Press Release from the Commission on the Theft of American Intellectual Property
New Law Protects U.S. Trade Secrets, Accomplishes IP Commission Recommendation
WASHINGTON, D.C. | The Commission on the Theft of American Intellectual Property (IP Commission) welcomes President Biden’s signing into law of the Protecting American Intellectual Property Act of 2022, which directs the administration to compile a report identifying foreign individuals and entities who knowingly steal or use stolen U.S. trade secrets and mandates the imposition of sanctions against those violators.
This bipartisan legislation achieves longstanding IP Commission recommendations to impose meaningful sanctions against foreign companies that use stolen American IP or benefit from the improper use of American IP.
“The IP Commission has long argued that the best way to reduce the scale and scope of IP theft is to fundamentally change the calculus for individual bad actors, and subjecting them to targeted U.S. sanctions accomplishes that objective. This legislation is an excellent and long overdue first step. To put a stop to rampant IP theft will take effective implementation,” said Admiral (ret) Dennis Blair, IP Commission chair.
::::::::
- _Required work_:
1 - Answer these questions using the press release on the new trade secrets law:
(a) What report does the Protecting American Intellectual Property Act of 2022 direct the administration to compile?
(b) Who chairs the IP Commission?
(c) According to the chair, what will it take to put a stop to rampant IP theft?
2 - Extend the press release on the new trade secrets law past its final paragraph.

[Raw records]
::::::::
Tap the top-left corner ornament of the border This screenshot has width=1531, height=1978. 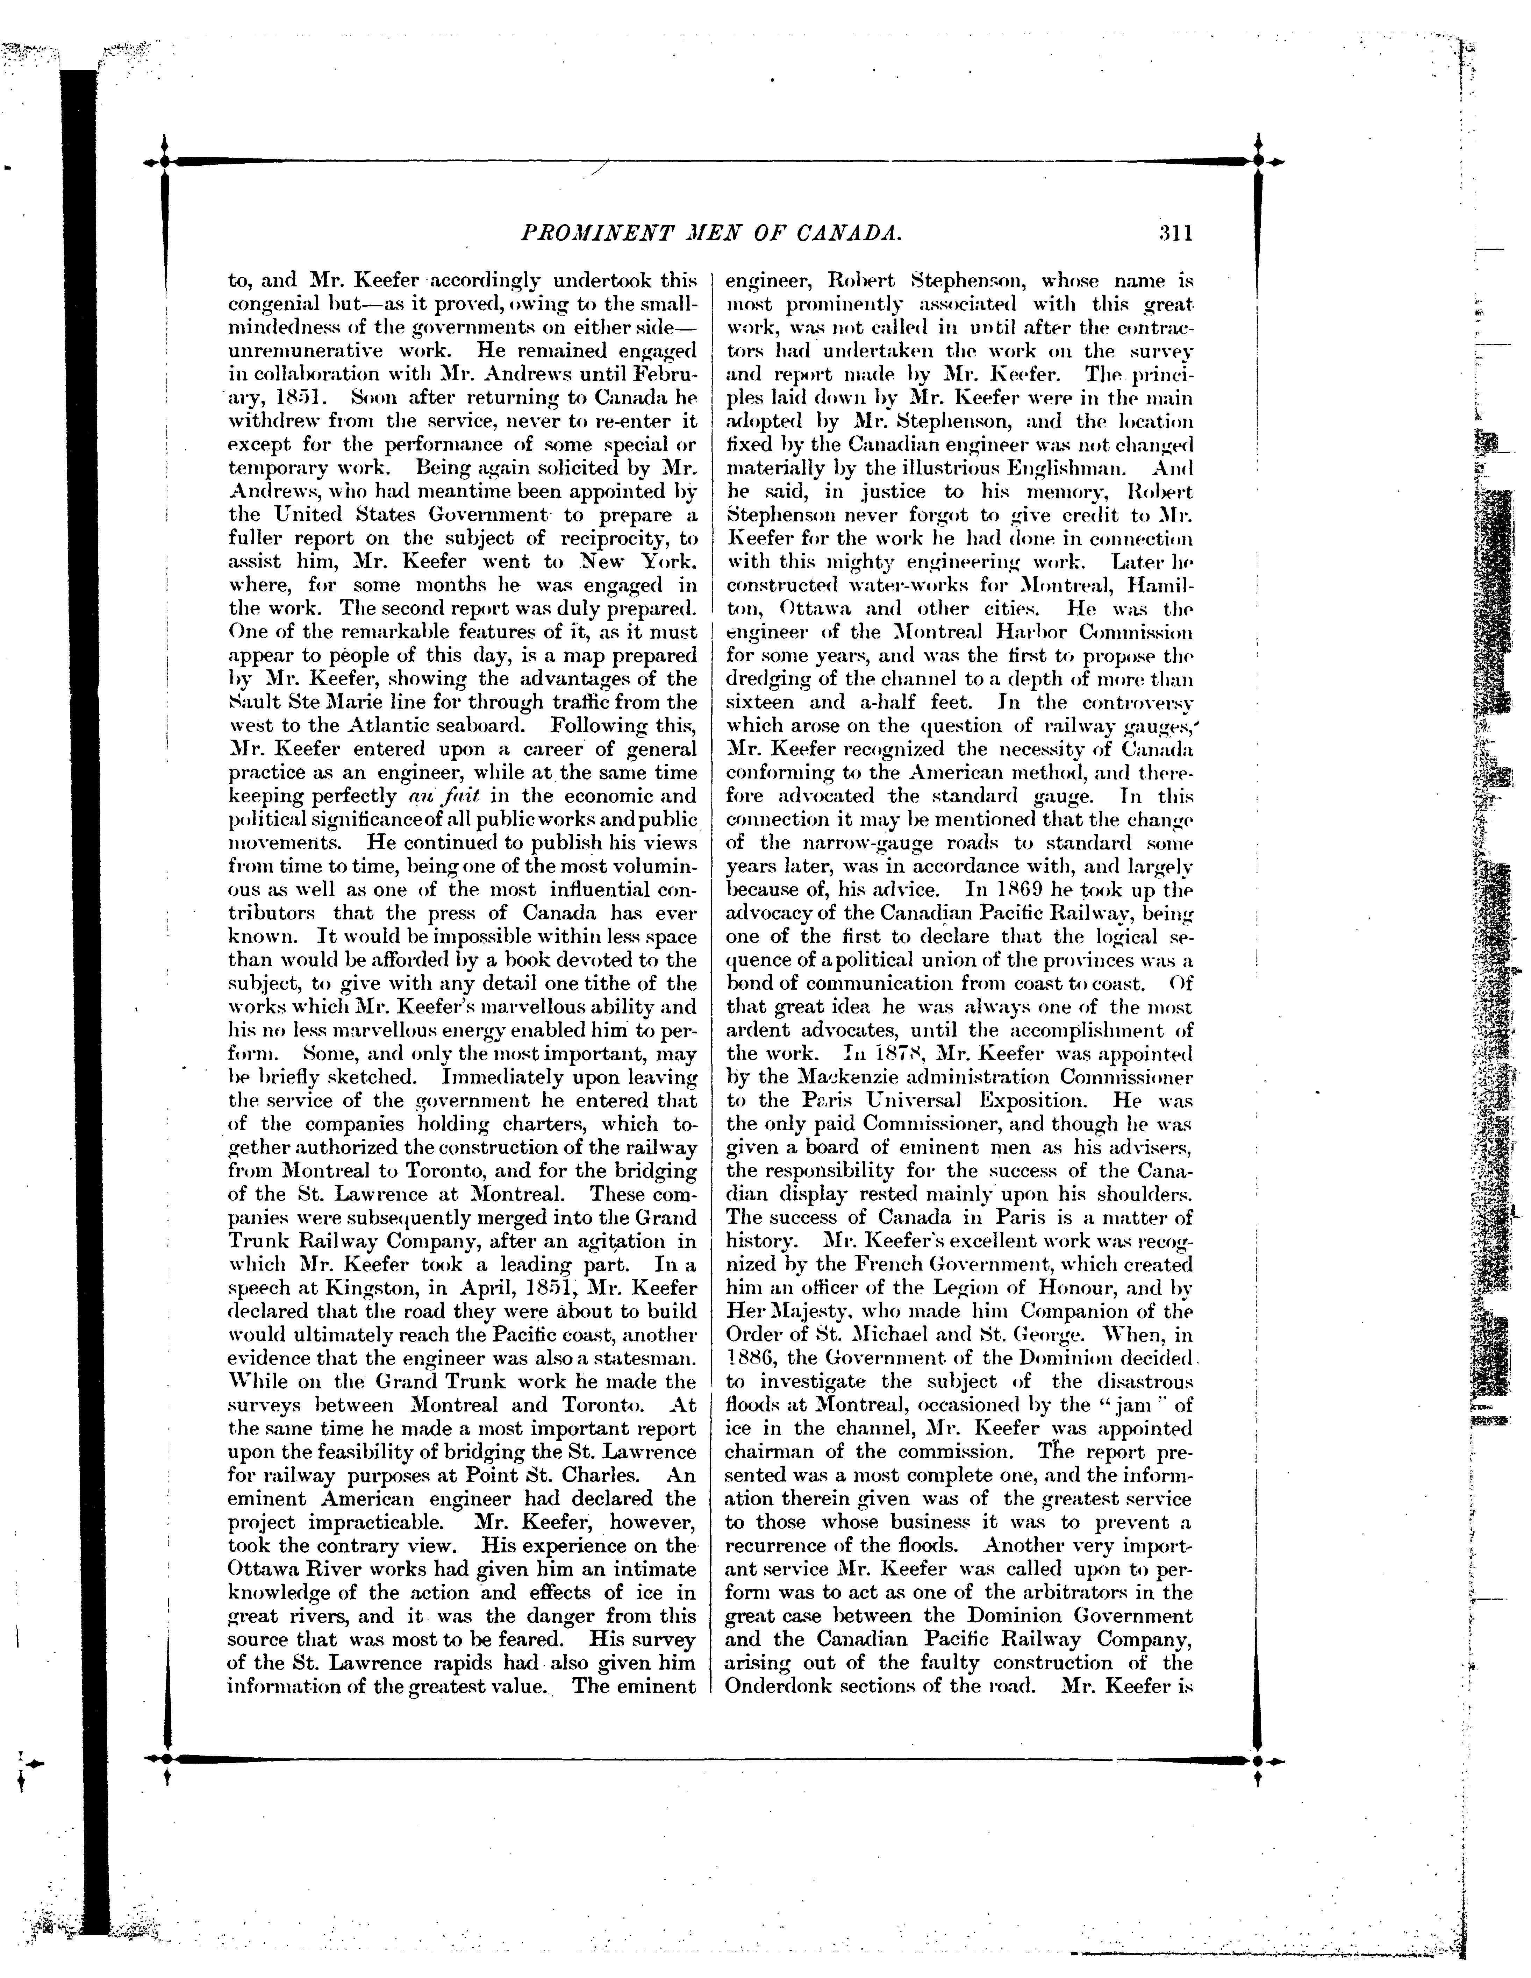pos(164,161)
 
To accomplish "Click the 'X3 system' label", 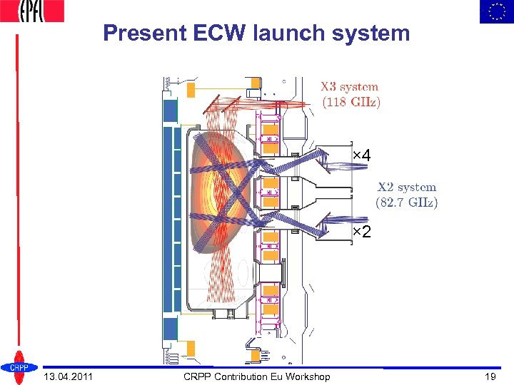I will click(x=349, y=87).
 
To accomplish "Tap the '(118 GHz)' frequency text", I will click(x=351, y=102).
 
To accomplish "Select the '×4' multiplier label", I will click(x=362, y=155).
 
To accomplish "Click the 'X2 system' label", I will click(x=407, y=188).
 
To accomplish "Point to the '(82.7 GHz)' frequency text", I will click(x=407, y=202).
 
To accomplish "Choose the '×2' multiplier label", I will click(x=362, y=233).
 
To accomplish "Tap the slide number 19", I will click(x=490, y=376).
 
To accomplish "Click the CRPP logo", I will click(x=18, y=366).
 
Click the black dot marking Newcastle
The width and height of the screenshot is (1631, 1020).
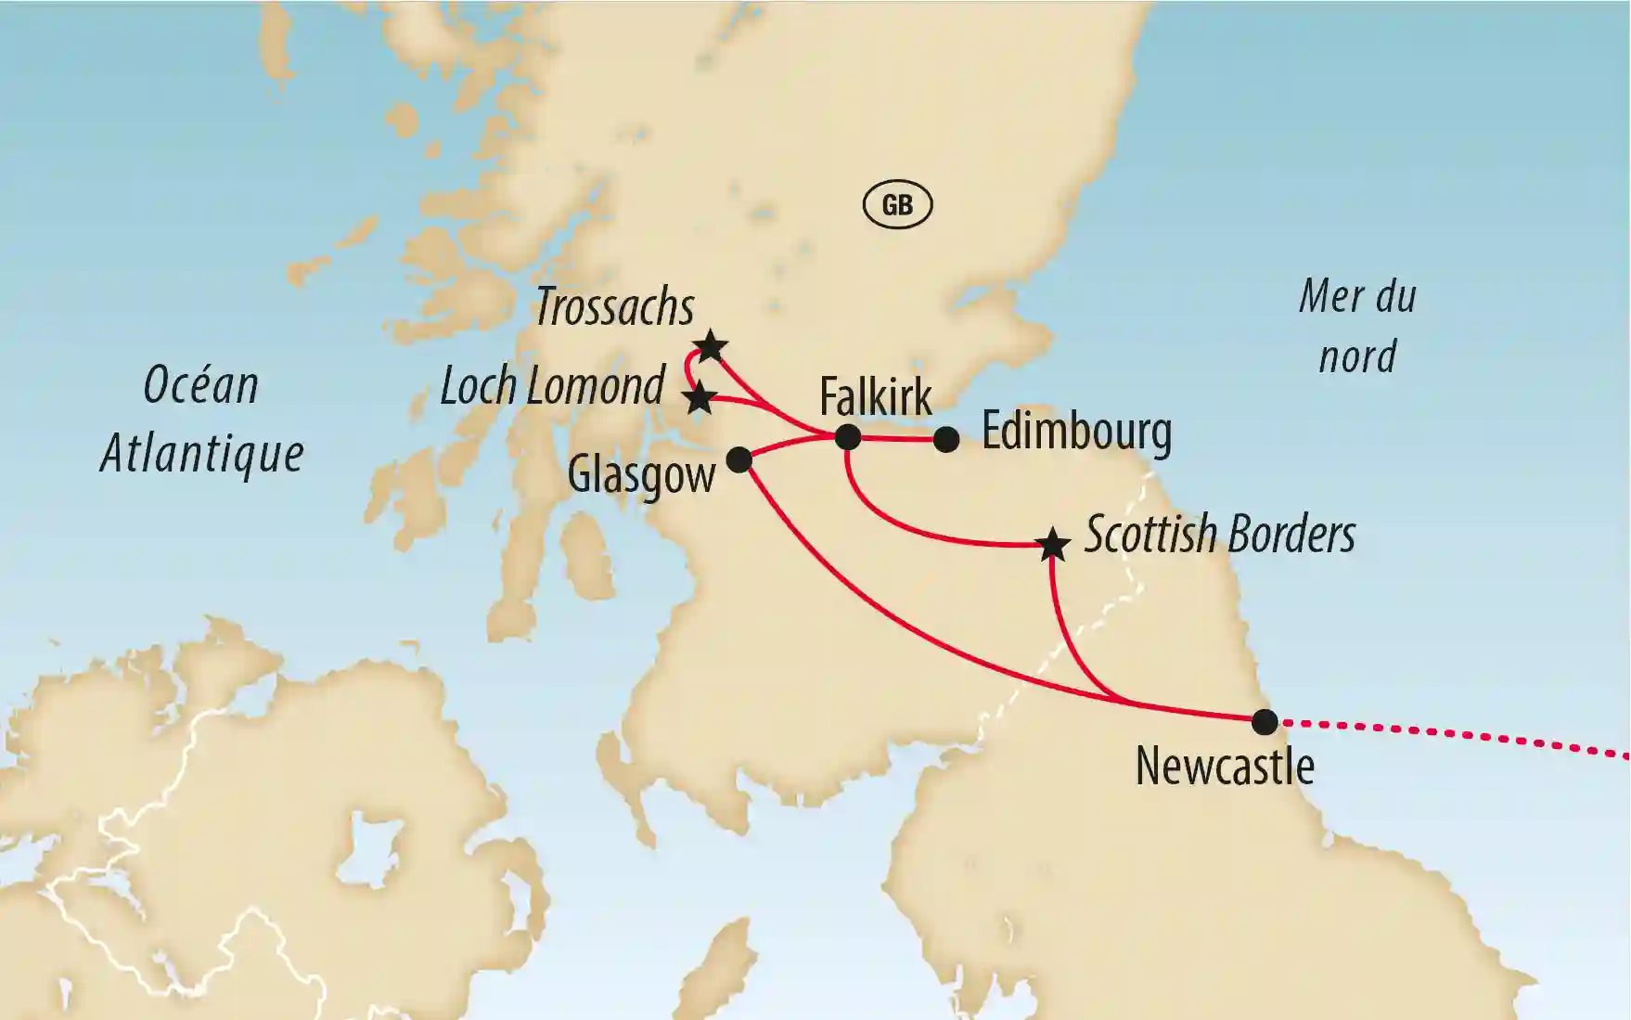1265,721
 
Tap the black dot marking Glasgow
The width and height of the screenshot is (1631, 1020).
738,459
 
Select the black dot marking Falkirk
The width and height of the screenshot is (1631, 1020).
848,437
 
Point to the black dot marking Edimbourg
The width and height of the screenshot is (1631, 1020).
945,439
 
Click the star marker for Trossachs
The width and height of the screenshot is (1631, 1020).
710,347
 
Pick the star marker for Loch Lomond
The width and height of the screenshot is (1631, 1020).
699,399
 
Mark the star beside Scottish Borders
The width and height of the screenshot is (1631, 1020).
1052,545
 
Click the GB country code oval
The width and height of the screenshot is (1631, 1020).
897,204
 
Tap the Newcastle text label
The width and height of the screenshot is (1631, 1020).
1225,767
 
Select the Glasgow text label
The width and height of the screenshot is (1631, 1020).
641,474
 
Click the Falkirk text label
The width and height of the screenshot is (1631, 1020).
875,397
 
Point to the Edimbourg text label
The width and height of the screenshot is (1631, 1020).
1076,432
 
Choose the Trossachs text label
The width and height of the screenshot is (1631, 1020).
614,306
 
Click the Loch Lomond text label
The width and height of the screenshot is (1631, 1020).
552,385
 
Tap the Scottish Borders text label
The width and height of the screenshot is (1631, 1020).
1220,535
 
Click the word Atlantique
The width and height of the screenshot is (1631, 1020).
202,454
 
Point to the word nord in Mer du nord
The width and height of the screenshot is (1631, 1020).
1357,356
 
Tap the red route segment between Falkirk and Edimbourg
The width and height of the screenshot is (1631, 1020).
897,439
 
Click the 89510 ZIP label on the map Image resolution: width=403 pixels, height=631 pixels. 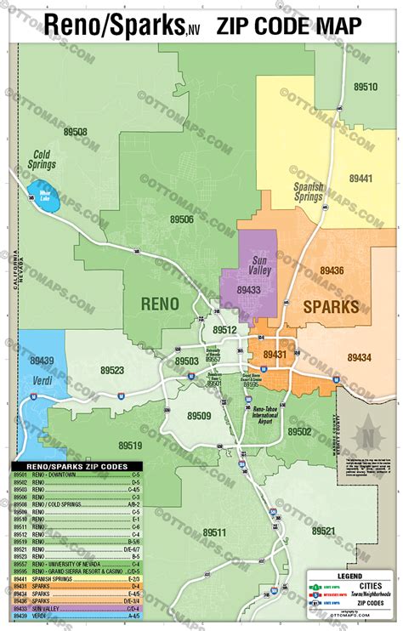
::::::::
- _Response list_:
1 -
(a) A report identifying foreign individuals and entities who knowingly steal or use stolen U.S. trade secrets.
(b) Admiral (ret) Dennis Blair.
(c) Effective implementation.

2 -
The legislation provides the President with discretion about the stringency of sanctions enforced against corporate violators. The IP Commission has long recommended that repeat offenders should be denied access to U.S. banking and financial systems, and it encourages the administration to use Entity List designations or full blocking sanctions against repeated or egregious violators to impose costs commensurate with the devastating effects trade secret theft can have on U.S. businesses.
“The IP Commission urges the Biden administration to utilize these new legislative authorities to aggressively investigate and punish theft of U.S. trade secrets to the fullest extent of the law,” argues NBR President Roy Kamphausen, IP Commission executive director.
The IP Commission is heartened by the efforts taken by the previous Congress to strengthen protections for American IP and looks forward to further legislative action in the current Congress to continue these efforts. Specifically, the IP Commission wishes to highlight its recommendations regarding improvements to the Section 337 process and its support for legislation, such as the SECRETS Act, that would enact these recommendations.
To view the full IP Commission 2021 Review, click here.
About the IP Commission
The Commission on the Theft of American Intellectual Property is an independent and bipartisan initiative of leaders from the private sector, public service in national security and foreign affairs, academia, and politics.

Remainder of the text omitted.